I don’t think this is necessary. First find a good critique partner and see how far you can get on your own. Only pay for an editor if you really think it will teach you to improve your writing — it’s not a requirement!
If a book has supernatural elements, is it automatically considered paranormal?
Not necessarily, but in this market agents are being pretty cautious about things with paranormal elements.
What is your average response time for queries?
Depends on when! This fall, it’s running two weeks to a month. I’m hoping to get that down soon, though.
I've had one manuscript on query for about nine months now. In that time, I've written and polished another manuscript that I'm almost ready to query. However, a few agents still have either a partial or full of the first MS. Is it bad form to query two different projects at once? They're both in the same genre, as well. What would I do if, by some amazing luck, I receive an offer on the latter project while the other is still in the hands of another agent?

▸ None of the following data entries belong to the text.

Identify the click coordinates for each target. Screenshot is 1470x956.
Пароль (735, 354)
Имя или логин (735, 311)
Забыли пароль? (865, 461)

Opinions differ on this. I think it’s fine to query both. If you get an offer on the new one, also let the agents still considering the old one know, so they can read and maybe offer on the new project if they want.
I am having bad luck on my queries, so far, the only responses I am getting are "thanks, but no thanks." I am thinking into changing my first chapter to add more action or to give another perspective and then either do a flashback or change to the main character's point of view. I didn't planned my novel like this but I feel the changes would improve hook. Do you recommend it?
I’d look at your query letter first. Usually quick cosmetic changes to the opening of the book don’t work — either there’s some writing issue you need to address throughout the book or it’s the query letter that’s not working.
I have an upmarket novel with a male protagonist. So many agents specify "women's fiction" when looking for "upmarket" or "book club" fiction. Does a male MC mean this isn't what any agent is looking for?
I wouldn’t generalize about what “any agent is looking for.” It’s not women’s fiction, but might be upmarket commercial fiction, and people still sell that. (Probably not right for me, though!)